Die Gewerkschaft Verdi erhöht den Druck im Tarifkonflikt des öffentlichen Dienstes: An diesem Dienstag sind alle Einrichtungen des Landes zum Warnstreik aufgerufen – auch in Stuttgart. Neben den beiden Universitäten Stuttgart und Hohenheim und den Hochschulen der Landeshauptstadt soll auch in vielen weiteren Einrichtungen gestreikt werden: Darunter finden sich die Wilhelma, die Staatsgalerie, das Studierendenwerk, das Staatstheater, die Ministerien und der Landtag.
Auch über Stuttgart hinaus sind Beschäftigte in Einrichtungen des Landes zum Streikt aufgerufen: Etwa im Landesamt für Besoldung, in der Landesoberbehörde IT Baden-Württemberg (BitBW) sowie im Statistischen Landesamt, die alle ihren Sitz in Fellbach (Rems-Murr-Kreis) haben.
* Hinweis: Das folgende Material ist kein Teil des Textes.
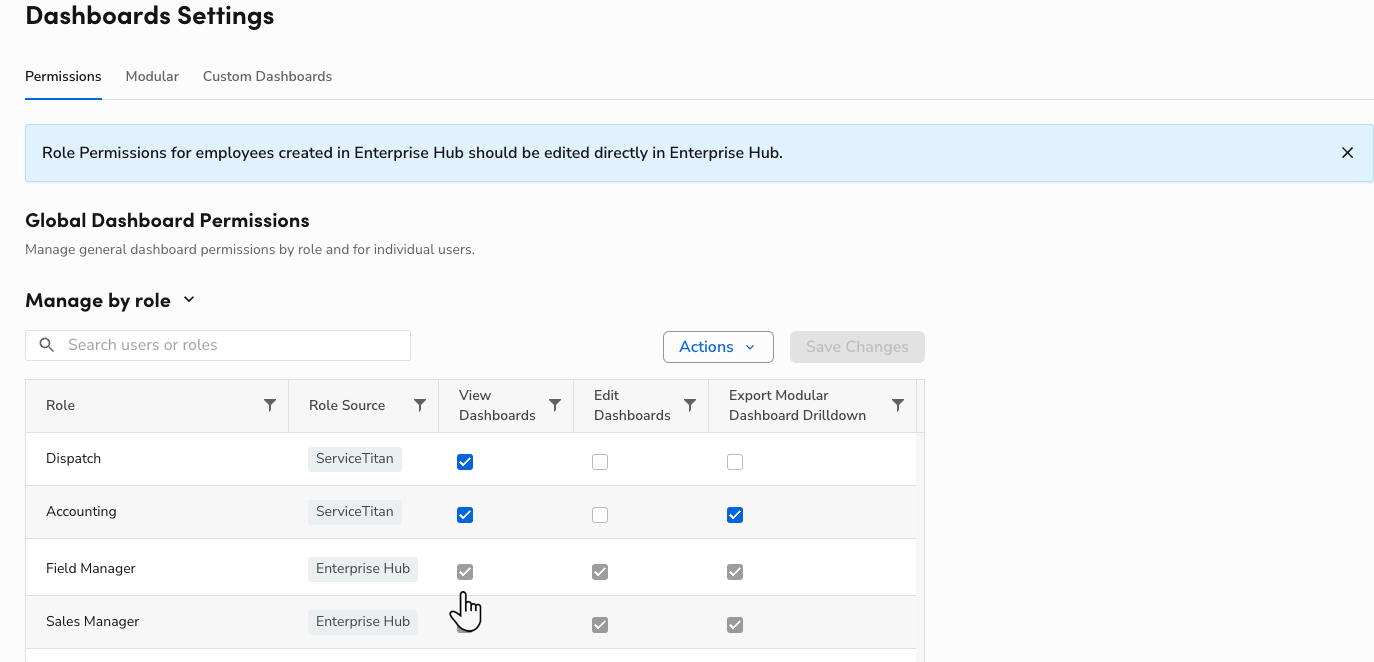
Task: Open the Custom Dashboards tab
Action: click(x=267, y=76)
Ebenso soll im Zentrum für Psychiatrie in Winnenden (Rems-Murr-Kreis) und anderen Dienststellen die Arbeit niedergelegt werden.
Gewerkschaften fordern sieben Prozent mehr Gehalt im Monat
Am Dienstagvormittag starten die Streikenden mit einer Versammlung im Stuttgarter DGB-Haus, von wo anschließend ein Demonstrationszug zur Planie, zum Sitz des Finanzministeriums, geplant ist. Hintergrund des geplanten Streiks ist der Tarifkonflikt des öffentlichen Dienstes, bei dem es in der zweiten Verhandlungsrunde in Potsdam zu keiner Annäherung kam. Die Gewerkschaften fordern sieben Prozent mehr Gehalt im Monat – mindestens aber 300 Euro zusätzlich.
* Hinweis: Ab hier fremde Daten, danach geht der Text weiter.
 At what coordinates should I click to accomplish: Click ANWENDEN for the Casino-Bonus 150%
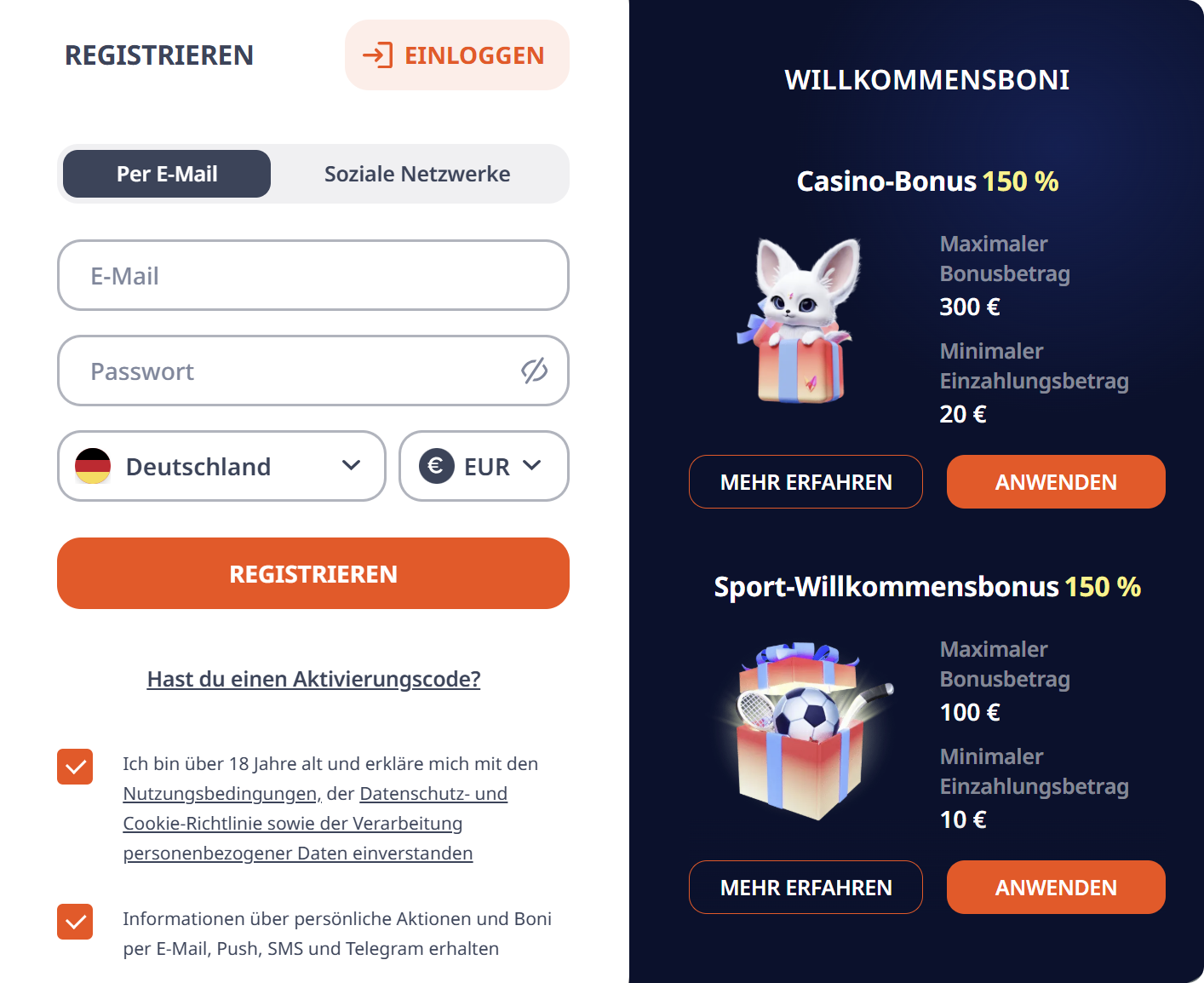(x=1056, y=481)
Die Tarifgemeinschaft der Länder (TdL) hat bei den Verhandlungen am vergangenen Freitag „erste Eckpunkte für einen Einigungskorridor“ vorgelegt, wie es hieß. Demnach sollen die Entgelte in drei Schritten „leicht über der Inflationserwartung“ in den Haushaltsjahren 2026, 2027 und 2028 steigen. Vorgeschlagen wird eine Laufzeit von 29 Monaten bis 31. März 2028. Zusätzlich soll die Wechselschicht- und Schichtzulage von 105 auf 150 Euro beziehungsweise von 40 auf 60 Euro steigen.
Doch das hat Verdi offensichtlich nicht gereicht: „Die Tdl strebt offenbar einen Abschluss an, der niedriger ist als das Ergebnis für Bund und Kommunen“, sagte Verdi-Chef Frank Werneke. Die Arbeitgeber hätten den „Ernst der Lage für viele Beschäftigte nicht erkannt“.